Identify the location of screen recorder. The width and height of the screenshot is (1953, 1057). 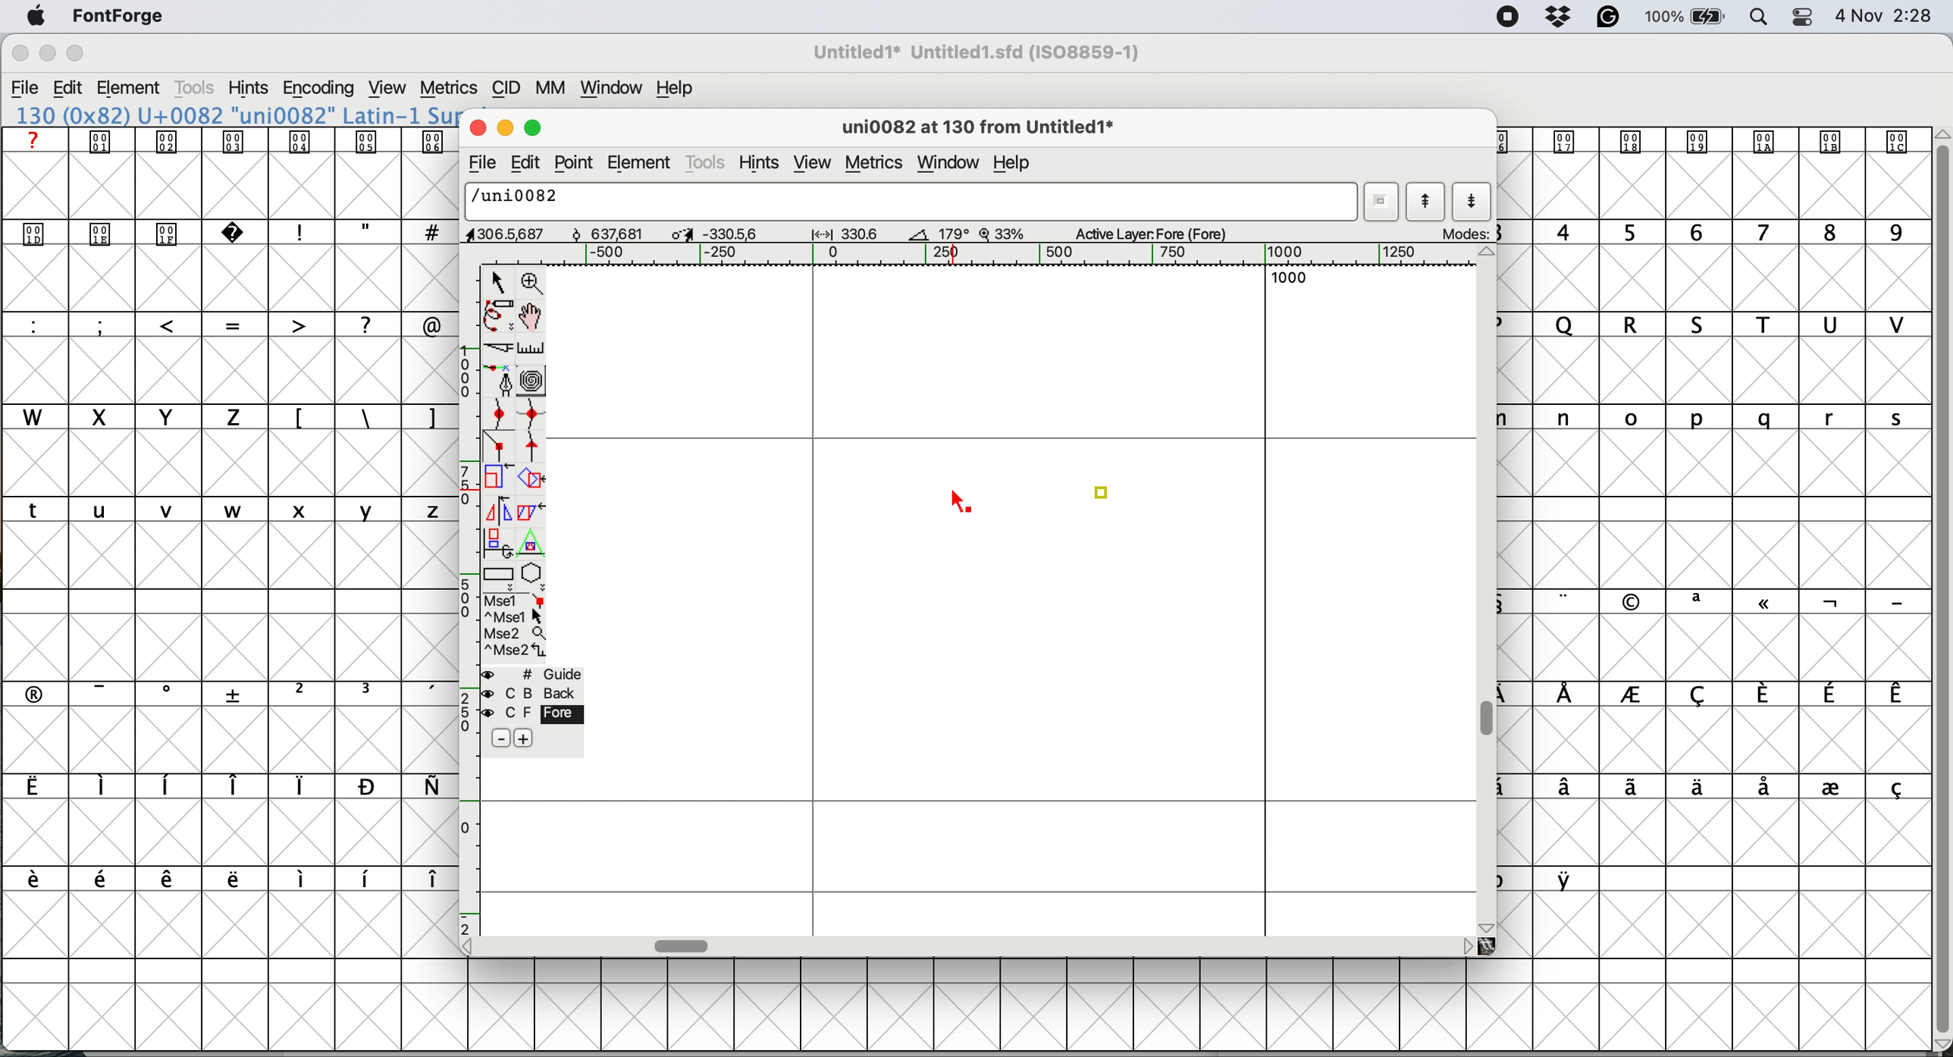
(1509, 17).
┄┄┄┄┄┄
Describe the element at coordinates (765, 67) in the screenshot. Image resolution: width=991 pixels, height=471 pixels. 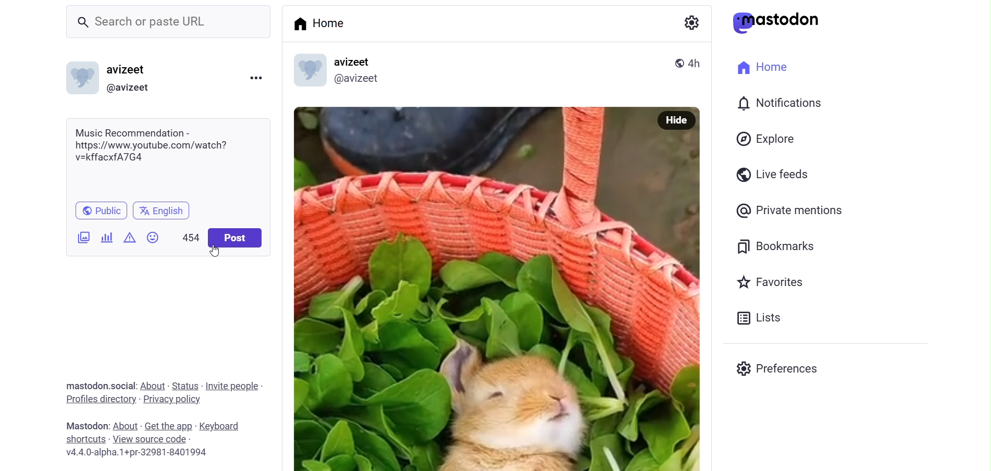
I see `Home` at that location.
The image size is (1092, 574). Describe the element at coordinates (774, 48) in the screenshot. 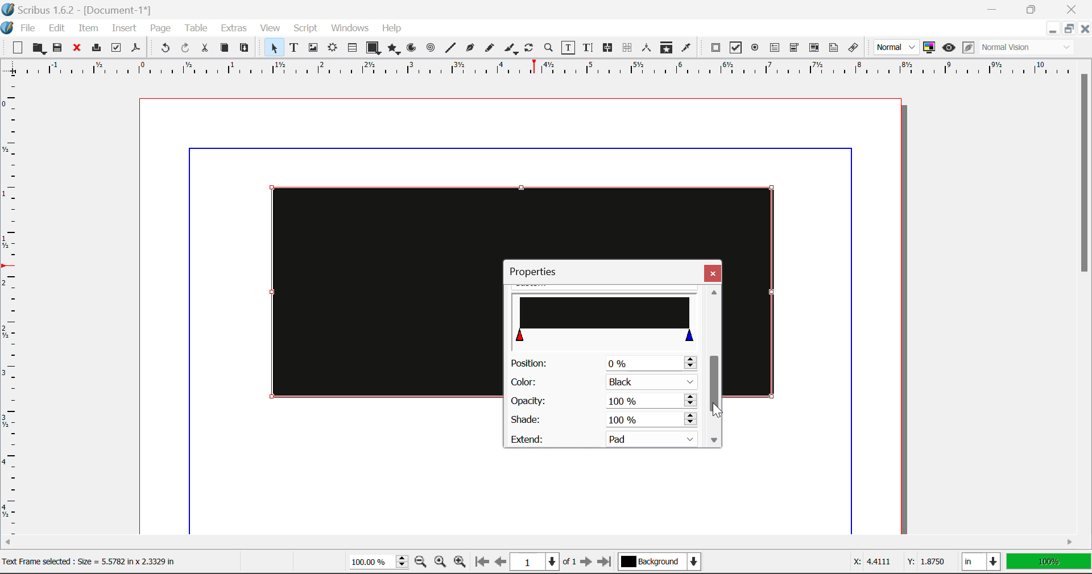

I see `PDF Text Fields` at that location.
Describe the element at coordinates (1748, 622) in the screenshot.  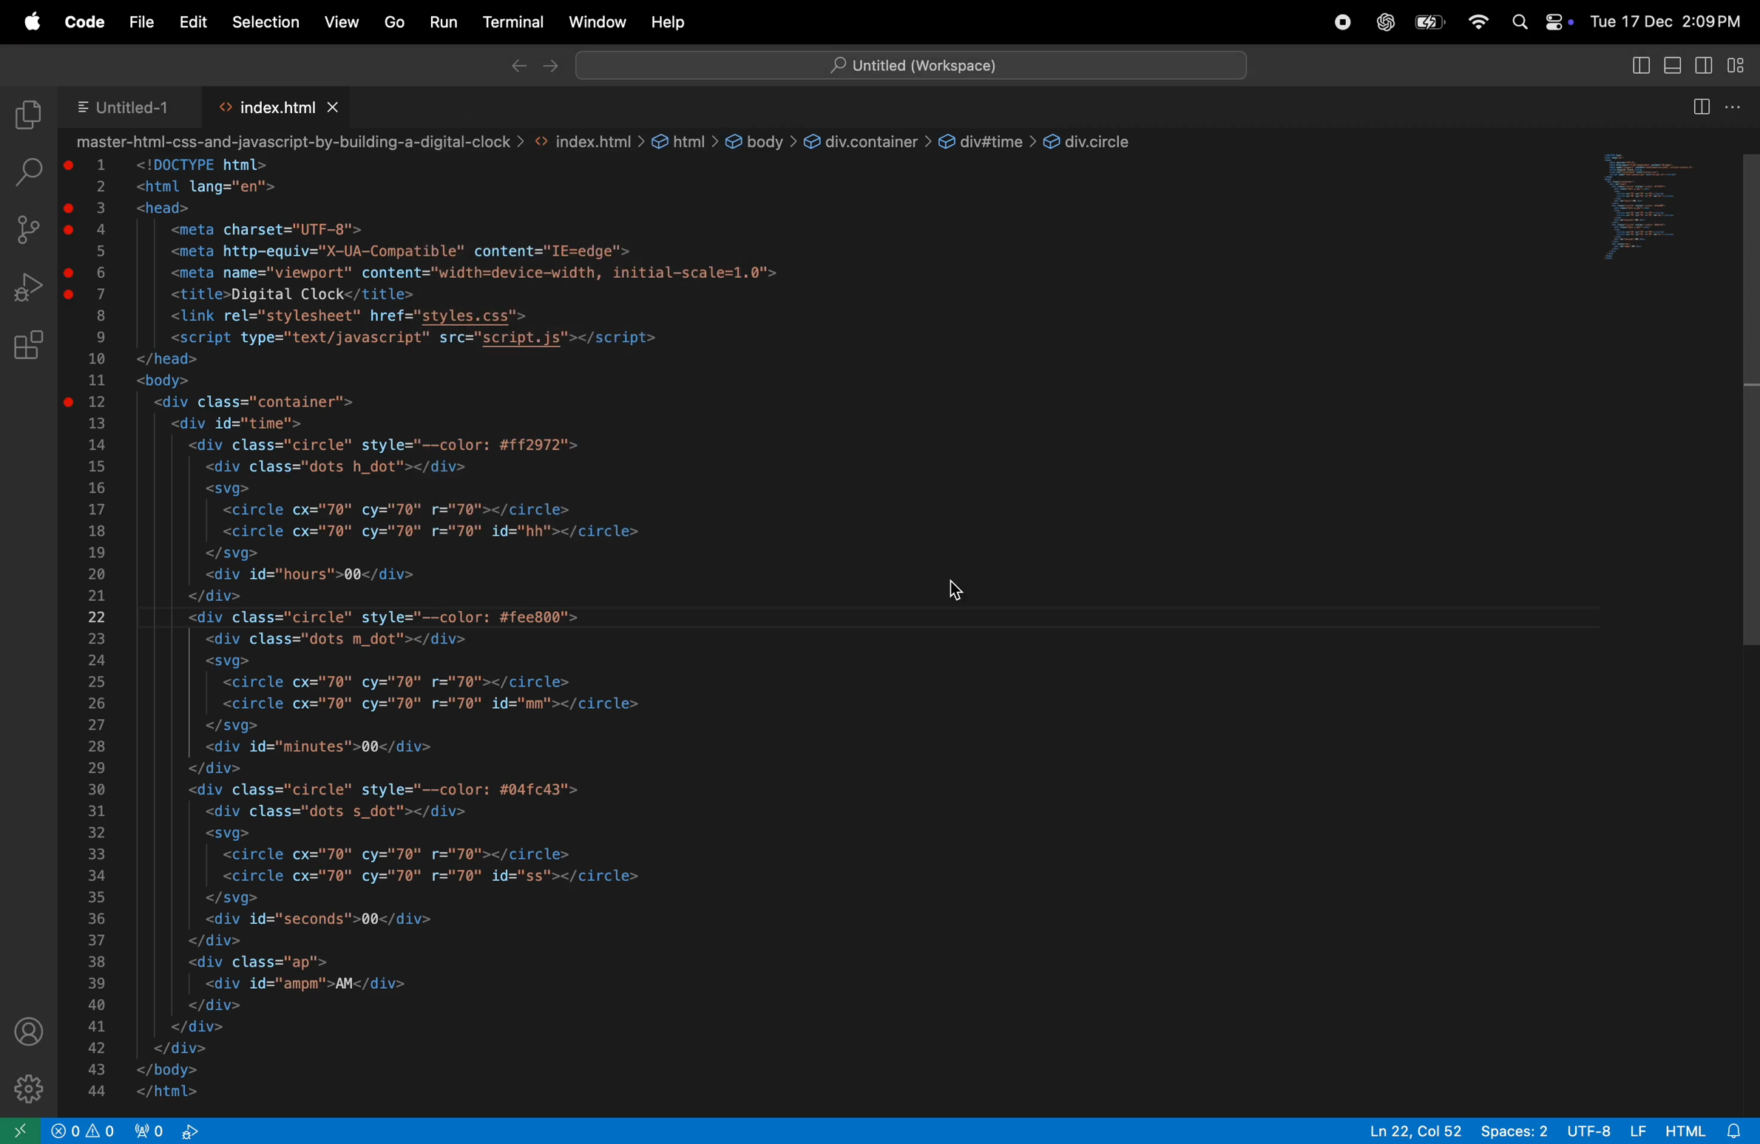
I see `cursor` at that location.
┄┄┄┄┄┄
▶ [Task objective]
Rescale the data from the line containing "Identify the location" through the line containing "(1509, 17).", both ends included, by rewriting every line, requests too, with each coordinate in the answers multiplied by 1.4 and rounded to a whole number, halves rounding up. Omit the pictures from the output.

▶ [Problem solution]
Identify the location of screen recorder. The width and height of the screenshot is (1953, 1057). 
(2113, 24).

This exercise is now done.